The implementation defines:

L = (wheelbase + track_width) / 2

Wheel order is fixed:

  1. front-left
  2. front-right
  3. back-left
  4. back-right

Inverse kinematics:

w_fl = (vx + vy - L * wz) / wheel_radius
w_fr = (vx - vy + L * wz) / wheel_radius
w_bl = (vx - vy - L * wz) / wheel_radius
w_br = (vx + vy + L * wz) / wheel_radius

Forward kinematics:

vx = (w_fl + w_fr + w_bl + w_br) * wheel_radius / 4
vy = (w_fl - w_fr - w_bl + w_br) * wheel_radius / 4
wz = (-w_fl + w_fr - w_bl + w_br) * wheel_radius / (4 * L)

Consequences:

  • wheel ordering matters everywhere
  • wrong track_width or wheelbase creates coupled rotation/translation error
  • wrong motor inversion often looks like “strafing diagonally” or “rotating while translating”

MotorAdapter and Firmware Boundary

The kinematics layer owns wheel angular velocity targets in radians per second. Those are still robotics-domain units. MotorAdapter is the layer that converts them into what the firmware expects.

MotorAdapter also handles encoder velocity estimation:

  • encoder deltas are converted into wheel angular velocity
  • implausible jumps are rejected
  • low-pass filtering is applied

So the velocity estimate used by the drive controller is not a raw encoder difference; it is already processed at the motor-adapter boundary.

Odometry and Feedback Flow

Odometry is related to motion control, but it is not the same thing.
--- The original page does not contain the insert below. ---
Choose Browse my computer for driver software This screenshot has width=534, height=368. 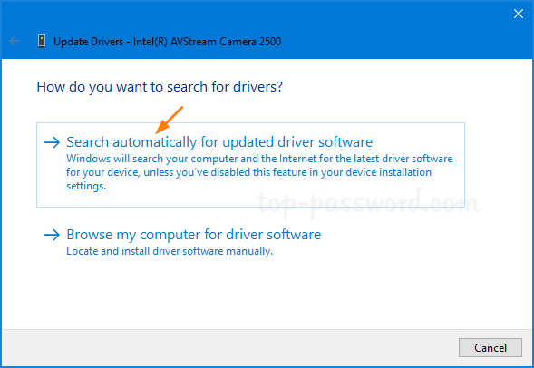click(193, 235)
  • kinematics reconstructs chassis velocity from wheel feedback
  • odometry integrates that motion over time into pose
  • IMU contributes heading and yaw-rate information
  • motion controllers consume pose and heading to decide whether the robot is on target

That means “my robot reaches the right speed” and “my robot ends at the right place” are different debugging questions.

Speed Mode

Speed Mode changes a major assumption in the stack.

When Speed Mode is enabled:

  • firmware BEMF closed-loop control is disabled
  • top speed increases by roughly 10%
  • distance- and angle-based motion termination becomes invalid
  • motion steps that require encoder-accurate distance or angle goals reject execution

In that mode, the kinematics layer still preserves the wheel-ratio math, but the dominant wheel is scaled to 100% PWM and the others are driven proportionally. Use until= stop conditions instead of cm= or degrees= goals while Speed Mode is active.

Practical Debugging Heuristics

  • If forward distance is wrong but turning is roughly right, suspect wheel_radius.
  • If turn angle is wrong but straight driving is roughly right, suspect wheelbase or track_width.
  • If mecanum strafing drifts into rotation, check motor order and inversion first.
  • If the robot oscillates around a target velocity, reduce drive PID aggressiveness before touching motion PID.
  • If the path shape is wrong but wheel math is correct, look at motion constraints and odometry quality.